Jazz is not Blues and Blues is not Jazz.......


I have been a music fan all my life and listen to classic Jazz and female vocals mostly.  I did not see this throughout most of my life, but now some internet sites and more seem to lump Jazz and Blues into the same thought. 
B.B. King is great, but he is not Jazz.  Paul Desmond is great, but he is not Blues.   

Perhaps next Buck Owens will be considered Blues, or Lawrence Welk or let's have Buddy Holly as a Jazz artist? 

Trite, trivial and ill informed, it is all the rage in politics, why not music?




whatjd

The premise of this thread is quite relevant, and one that I have often wondered about myself.


We have clearly illustrated that even the people who create the two genres are so very different; then why shouldn't the music be different. Beyond the commonality of ethnicity, I can't see any similarities. Even the same word means two different things; when a jazz musician refers to "The Blues", does his reference sound like Howling Wolf?

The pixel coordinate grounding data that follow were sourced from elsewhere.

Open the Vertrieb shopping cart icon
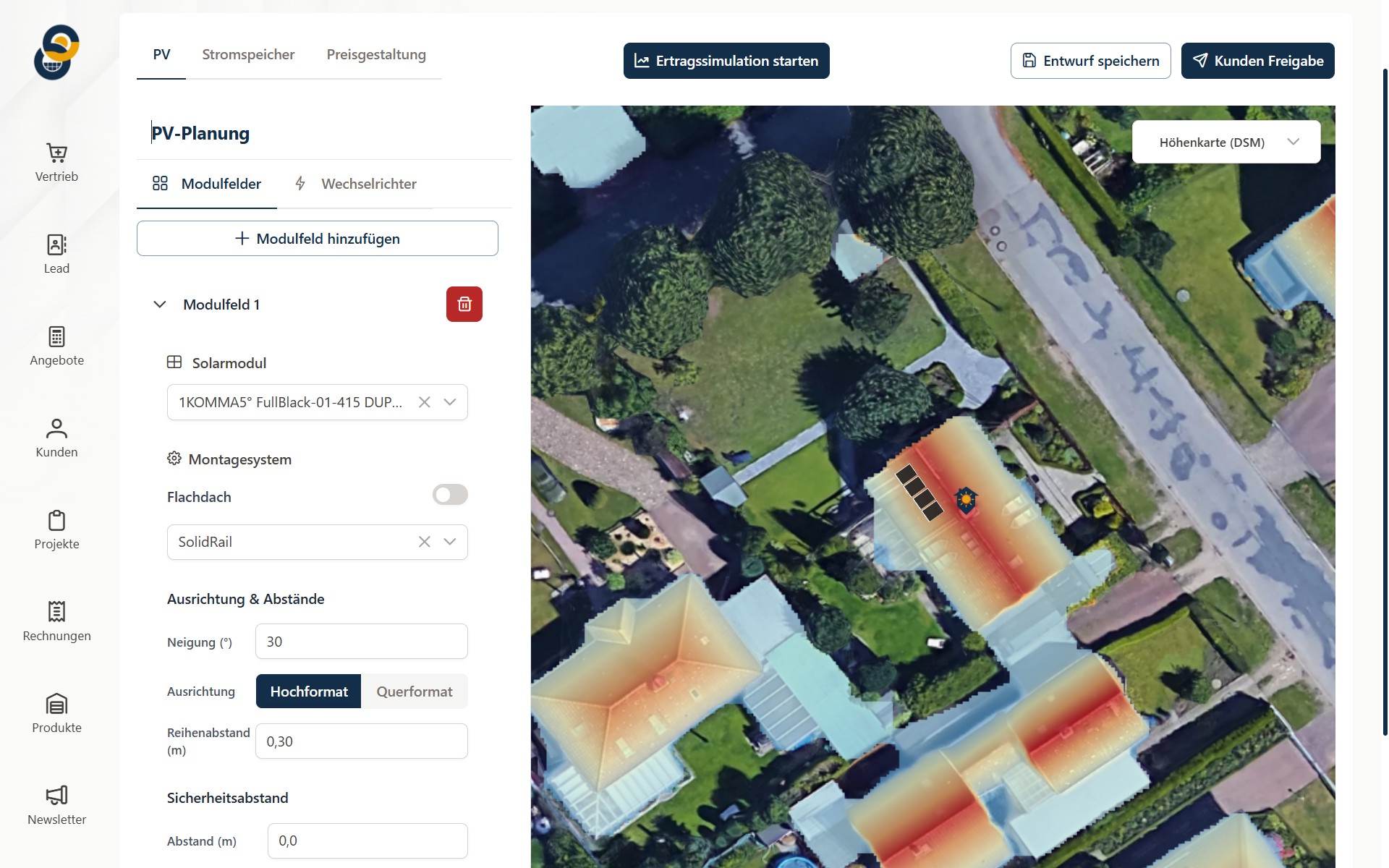 click(x=56, y=153)
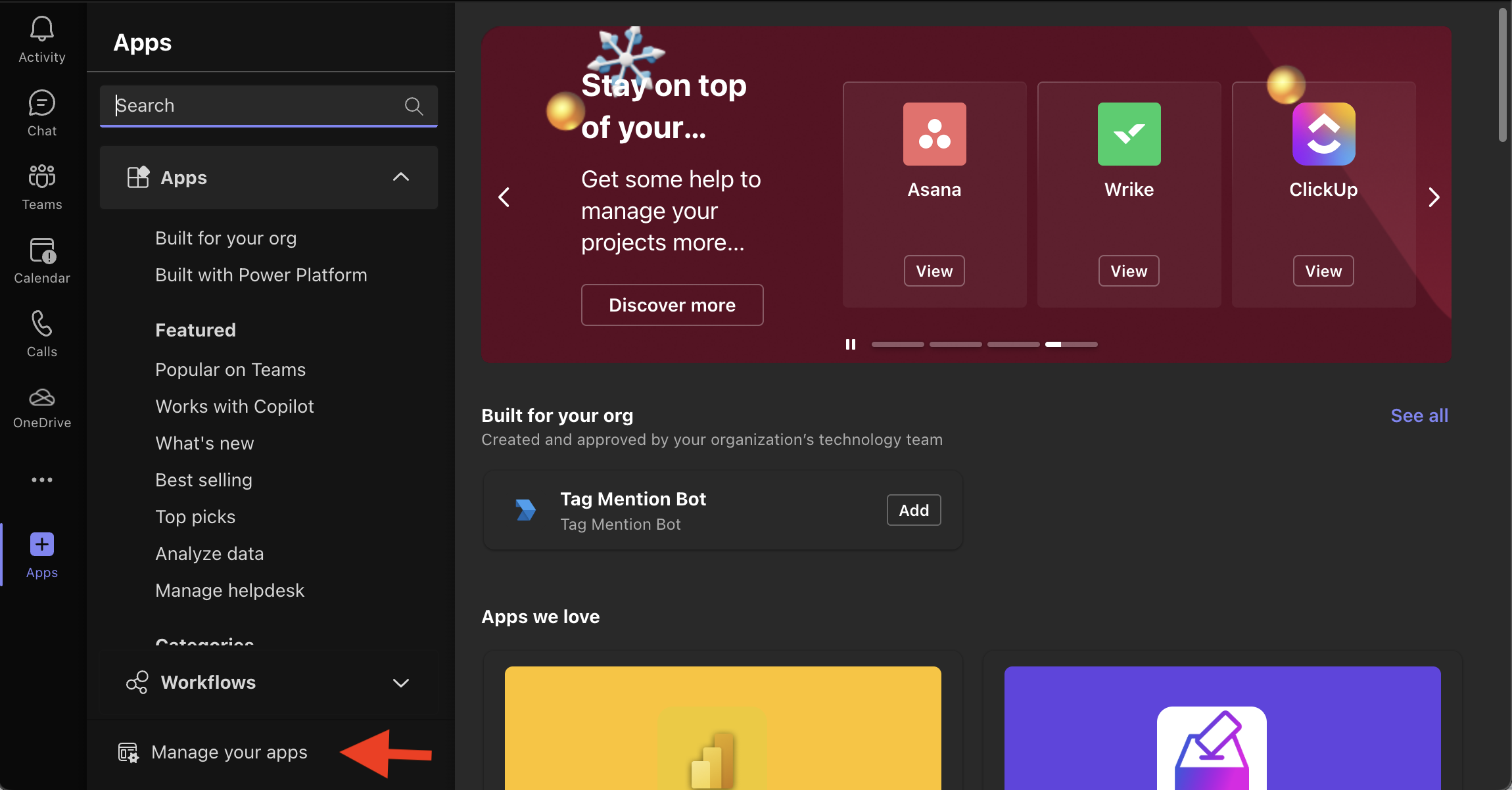The width and height of the screenshot is (1512, 790).
Task: Open the Calendar sidebar icon
Action: coord(42,251)
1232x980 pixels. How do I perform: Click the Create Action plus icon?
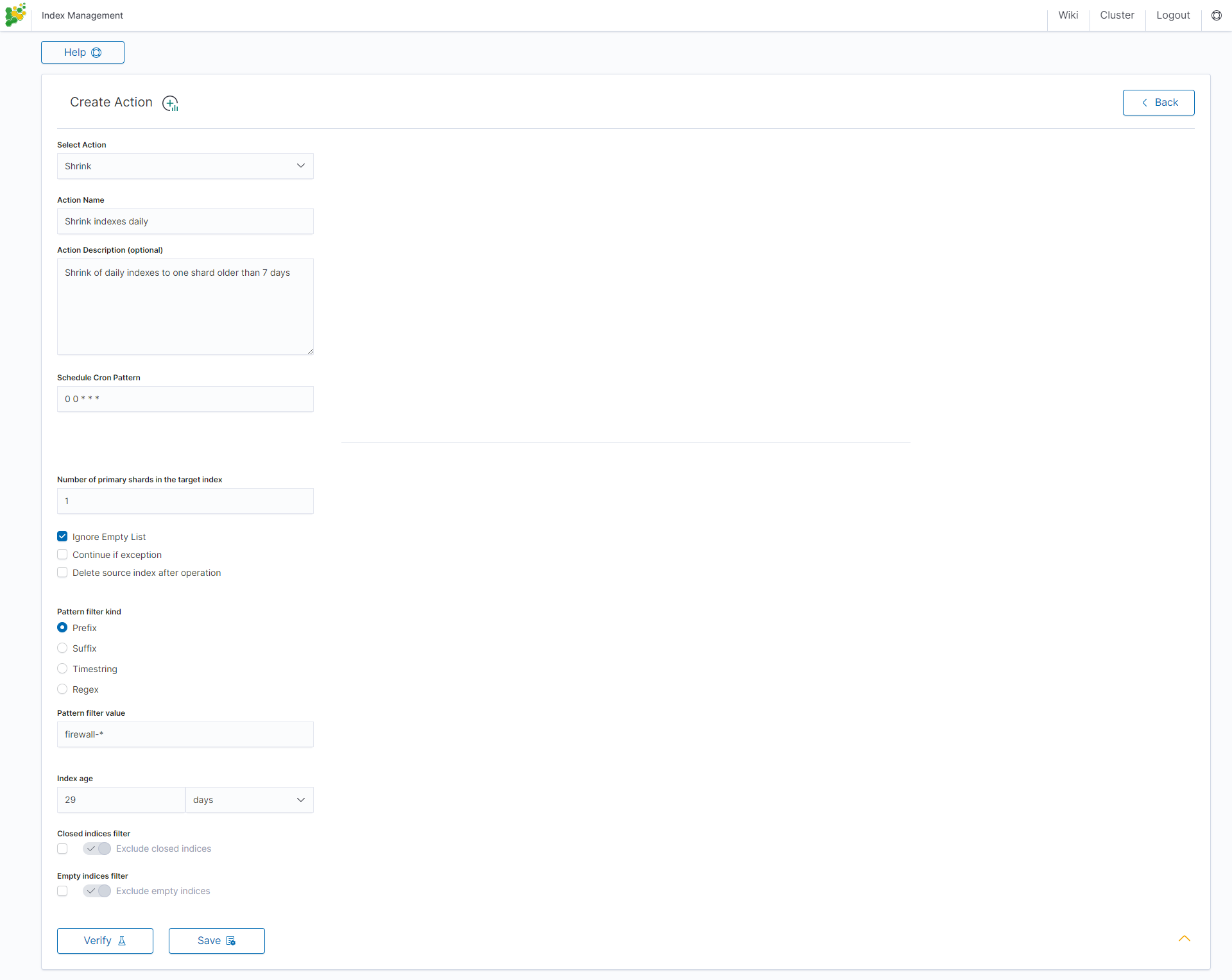point(170,103)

A custom (also called a tradition) is a common way of doing things. It is something that many people do, and have done for a long time. Usually, the people come from the same country, culture, or religion. ... Many customs are things that people do that are handed down from the past.

50 years ago certain radio stations only played certain kinds of music and they were lumped together, not by genre, but by ....... You fill in the missing blank.

Now tell me, what do jazz, blues and Gospel have in common?



Once a tradition is started, it just carries on beyond the time that anybody knows why?




One artist who erased the line between Blues and Jazz was Mose Allison. Great songwriter, singer (Bukka White first recorded the classic "Parchment Farm", but Mose did the definitive version), and pianist, always had a great band.